| WHAT YOU WILL DO |
Update the records from the line containing "Click the Exit door icon in BulkFileChanger" through the line containing "coord(726,86)" by changing "sidebar" to "side panel", and leave everything else unchanged. Return only those lines.

| AVAILABLE DATA |
**********

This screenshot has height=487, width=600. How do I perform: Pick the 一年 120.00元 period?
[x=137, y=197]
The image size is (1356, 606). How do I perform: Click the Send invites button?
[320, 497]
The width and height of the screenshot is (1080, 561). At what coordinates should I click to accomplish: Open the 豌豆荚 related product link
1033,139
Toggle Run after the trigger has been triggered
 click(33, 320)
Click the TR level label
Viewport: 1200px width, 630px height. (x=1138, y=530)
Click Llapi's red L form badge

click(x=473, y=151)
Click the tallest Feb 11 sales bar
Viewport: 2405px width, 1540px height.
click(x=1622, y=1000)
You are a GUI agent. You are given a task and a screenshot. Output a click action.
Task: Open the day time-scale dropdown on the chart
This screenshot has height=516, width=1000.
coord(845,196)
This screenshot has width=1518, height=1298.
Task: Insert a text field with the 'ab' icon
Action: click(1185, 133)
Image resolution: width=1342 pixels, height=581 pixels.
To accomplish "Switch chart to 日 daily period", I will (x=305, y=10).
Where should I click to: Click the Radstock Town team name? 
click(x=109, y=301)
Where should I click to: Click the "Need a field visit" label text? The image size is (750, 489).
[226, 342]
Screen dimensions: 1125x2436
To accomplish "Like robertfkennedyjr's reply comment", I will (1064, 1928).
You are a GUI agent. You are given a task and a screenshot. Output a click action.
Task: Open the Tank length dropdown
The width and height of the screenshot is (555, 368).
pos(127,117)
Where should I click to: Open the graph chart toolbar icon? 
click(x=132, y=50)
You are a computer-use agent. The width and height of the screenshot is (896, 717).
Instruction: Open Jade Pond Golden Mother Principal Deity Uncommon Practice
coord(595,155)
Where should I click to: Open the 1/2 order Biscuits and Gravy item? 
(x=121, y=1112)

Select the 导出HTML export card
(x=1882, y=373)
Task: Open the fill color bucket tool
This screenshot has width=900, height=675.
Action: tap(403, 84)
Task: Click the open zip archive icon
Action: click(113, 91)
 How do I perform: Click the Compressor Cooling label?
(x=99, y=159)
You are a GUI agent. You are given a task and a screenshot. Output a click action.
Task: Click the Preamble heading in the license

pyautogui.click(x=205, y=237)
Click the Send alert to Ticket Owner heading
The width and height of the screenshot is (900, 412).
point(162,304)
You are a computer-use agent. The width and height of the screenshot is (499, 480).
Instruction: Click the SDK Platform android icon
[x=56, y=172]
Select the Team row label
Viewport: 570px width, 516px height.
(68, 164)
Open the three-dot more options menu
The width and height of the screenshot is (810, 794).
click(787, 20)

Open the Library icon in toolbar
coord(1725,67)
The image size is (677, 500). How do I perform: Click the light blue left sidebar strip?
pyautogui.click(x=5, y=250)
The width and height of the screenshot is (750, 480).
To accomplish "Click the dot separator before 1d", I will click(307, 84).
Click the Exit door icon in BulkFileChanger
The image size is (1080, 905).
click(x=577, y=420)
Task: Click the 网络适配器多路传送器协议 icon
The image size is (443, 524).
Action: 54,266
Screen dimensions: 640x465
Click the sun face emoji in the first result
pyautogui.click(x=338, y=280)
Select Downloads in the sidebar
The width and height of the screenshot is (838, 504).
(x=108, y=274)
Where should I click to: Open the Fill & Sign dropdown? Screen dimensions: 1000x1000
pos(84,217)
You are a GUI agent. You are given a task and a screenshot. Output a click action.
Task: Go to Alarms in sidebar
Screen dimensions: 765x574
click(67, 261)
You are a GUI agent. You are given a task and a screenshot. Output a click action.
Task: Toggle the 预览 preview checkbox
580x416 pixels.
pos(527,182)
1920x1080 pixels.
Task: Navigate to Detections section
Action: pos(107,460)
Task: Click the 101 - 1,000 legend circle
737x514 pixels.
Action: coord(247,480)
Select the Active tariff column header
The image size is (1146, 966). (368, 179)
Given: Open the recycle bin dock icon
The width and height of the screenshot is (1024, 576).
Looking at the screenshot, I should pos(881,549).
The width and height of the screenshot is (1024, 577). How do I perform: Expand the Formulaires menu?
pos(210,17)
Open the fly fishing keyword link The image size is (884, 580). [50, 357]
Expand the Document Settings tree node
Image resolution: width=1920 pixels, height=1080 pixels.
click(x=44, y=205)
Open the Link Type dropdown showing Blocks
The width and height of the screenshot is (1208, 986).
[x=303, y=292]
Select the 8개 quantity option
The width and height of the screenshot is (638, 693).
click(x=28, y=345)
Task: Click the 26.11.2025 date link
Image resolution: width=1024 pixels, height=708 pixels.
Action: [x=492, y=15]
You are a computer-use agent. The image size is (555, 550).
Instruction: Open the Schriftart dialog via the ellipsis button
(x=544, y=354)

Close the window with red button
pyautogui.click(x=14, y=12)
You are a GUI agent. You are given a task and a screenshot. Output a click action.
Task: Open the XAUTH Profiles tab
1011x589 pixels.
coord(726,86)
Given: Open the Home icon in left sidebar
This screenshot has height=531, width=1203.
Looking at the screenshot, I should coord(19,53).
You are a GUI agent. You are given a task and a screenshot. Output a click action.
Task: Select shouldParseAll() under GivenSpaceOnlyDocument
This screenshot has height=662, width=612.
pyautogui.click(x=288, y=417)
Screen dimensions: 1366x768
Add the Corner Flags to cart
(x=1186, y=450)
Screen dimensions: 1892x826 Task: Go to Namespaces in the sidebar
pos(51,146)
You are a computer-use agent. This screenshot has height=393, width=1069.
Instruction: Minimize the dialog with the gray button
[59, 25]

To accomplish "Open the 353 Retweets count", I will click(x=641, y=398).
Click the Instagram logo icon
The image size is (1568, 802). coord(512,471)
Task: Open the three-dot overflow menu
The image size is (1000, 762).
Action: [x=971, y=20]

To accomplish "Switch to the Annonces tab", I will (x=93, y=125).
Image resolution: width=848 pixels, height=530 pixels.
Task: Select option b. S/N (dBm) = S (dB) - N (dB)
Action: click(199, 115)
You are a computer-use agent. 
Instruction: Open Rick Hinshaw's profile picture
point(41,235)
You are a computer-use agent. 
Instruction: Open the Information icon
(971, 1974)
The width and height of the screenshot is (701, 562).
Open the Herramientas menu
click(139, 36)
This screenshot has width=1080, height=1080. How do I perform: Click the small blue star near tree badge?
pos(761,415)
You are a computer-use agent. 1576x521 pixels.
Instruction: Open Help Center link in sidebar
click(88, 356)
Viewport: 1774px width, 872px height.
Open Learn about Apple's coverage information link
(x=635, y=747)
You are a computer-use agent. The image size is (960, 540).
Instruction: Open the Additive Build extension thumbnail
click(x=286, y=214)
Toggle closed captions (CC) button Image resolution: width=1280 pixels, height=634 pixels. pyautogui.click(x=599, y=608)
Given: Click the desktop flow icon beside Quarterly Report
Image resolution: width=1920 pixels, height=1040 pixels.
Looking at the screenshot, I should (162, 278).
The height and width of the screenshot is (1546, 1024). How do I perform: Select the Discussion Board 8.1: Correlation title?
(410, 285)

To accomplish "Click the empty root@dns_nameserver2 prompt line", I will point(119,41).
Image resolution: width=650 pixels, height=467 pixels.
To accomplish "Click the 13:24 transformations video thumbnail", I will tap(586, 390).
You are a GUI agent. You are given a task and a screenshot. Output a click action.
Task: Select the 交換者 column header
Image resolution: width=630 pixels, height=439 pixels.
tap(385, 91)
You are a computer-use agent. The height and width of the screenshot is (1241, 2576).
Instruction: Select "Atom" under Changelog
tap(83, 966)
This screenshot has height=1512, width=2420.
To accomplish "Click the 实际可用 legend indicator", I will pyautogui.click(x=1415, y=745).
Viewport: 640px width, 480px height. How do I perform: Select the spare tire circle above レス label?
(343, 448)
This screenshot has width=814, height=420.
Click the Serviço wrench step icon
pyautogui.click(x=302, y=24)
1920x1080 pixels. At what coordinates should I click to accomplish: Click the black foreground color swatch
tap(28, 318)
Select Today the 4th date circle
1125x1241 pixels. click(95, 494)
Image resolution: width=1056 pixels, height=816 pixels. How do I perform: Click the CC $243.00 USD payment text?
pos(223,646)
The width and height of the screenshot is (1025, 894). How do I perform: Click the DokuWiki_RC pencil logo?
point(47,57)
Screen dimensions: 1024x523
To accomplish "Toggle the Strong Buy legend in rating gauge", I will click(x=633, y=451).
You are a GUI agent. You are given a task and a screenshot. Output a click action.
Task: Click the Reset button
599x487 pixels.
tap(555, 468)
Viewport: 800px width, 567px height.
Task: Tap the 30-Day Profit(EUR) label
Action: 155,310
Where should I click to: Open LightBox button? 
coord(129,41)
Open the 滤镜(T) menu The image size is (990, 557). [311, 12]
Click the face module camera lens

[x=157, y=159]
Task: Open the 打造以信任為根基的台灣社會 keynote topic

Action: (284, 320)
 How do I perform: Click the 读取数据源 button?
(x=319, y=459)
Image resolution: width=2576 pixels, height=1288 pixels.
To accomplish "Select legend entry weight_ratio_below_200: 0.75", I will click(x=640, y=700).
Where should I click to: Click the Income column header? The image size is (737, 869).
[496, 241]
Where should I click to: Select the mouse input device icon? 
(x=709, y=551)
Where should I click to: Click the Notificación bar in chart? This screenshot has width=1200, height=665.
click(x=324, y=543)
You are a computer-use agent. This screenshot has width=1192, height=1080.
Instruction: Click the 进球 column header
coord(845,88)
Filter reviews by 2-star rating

**********

| FINAL RESULT |
Click the Exit door icon in BulkFileChanger
The image size is (1080, 905).
click(x=577, y=420)
Task: Click the 网络适配器多路传送器协议 icon
The image size is (443, 524).
Action: 54,266
Screen dimensions: 640x465
Click the sun face emoji in the first result
pyautogui.click(x=338, y=280)
Select Downloads in the side panel
The width and height of the screenshot is (838, 504).
(x=108, y=274)
Where should I click to: Open the Fill & Sign dropdown? Screen dimensions: 1000x1000
pos(84,217)
You are a GUI agent. You are given a task and a screenshot. Output a click action.
Task: Go to Alarms in side panel
Screen dimensions: 765x574
click(67, 261)
You are a GUI agent. You are given a task and a screenshot. Output a click action.
Task: Toggle the 预览 preview checkbox
580x416 pixels.
pos(527,182)
1920x1080 pixels.
Task: Navigate to Detections section
Action: pos(107,460)
Task: Click the 101 - 1,000 legend circle
737x514 pixels.
Action: coord(247,480)
Select the Active tariff column header
The image size is (1146, 966). (368, 179)
Given: Open the recycle bin dock icon
The width and height of the screenshot is (1024, 576).
Looking at the screenshot, I should pos(881,549).
The width and height of the screenshot is (1024, 577). How do I perform: Expand the Formulaires menu?
pos(210,17)
Open the fly fishing keyword link The image size is (884, 580). [50, 357]
Expand the Document Settings tree node
Image resolution: width=1920 pixels, height=1080 pixels.
click(x=44, y=205)
Open the Link Type dropdown showing Blocks
The width and height of the screenshot is (1208, 986).
[x=303, y=292]
Select the 8개 quantity option
The width and height of the screenshot is (638, 693).
click(x=28, y=345)
Task: Click the 26.11.2025 date link
Image resolution: width=1024 pixels, height=708 pixels.
Action: [x=492, y=15]
You are a computer-use agent. The image size is (555, 550).
Instruction: Open the Schriftart dialog via the ellipsis button
(x=544, y=354)

Close the window with red button
pyautogui.click(x=14, y=12)
You are a GUI agent. You are given a task and a screenshot. Output a click action.
Task: Open the XAUTH Profiles tab
1011x589 pixels.
coord(726,86)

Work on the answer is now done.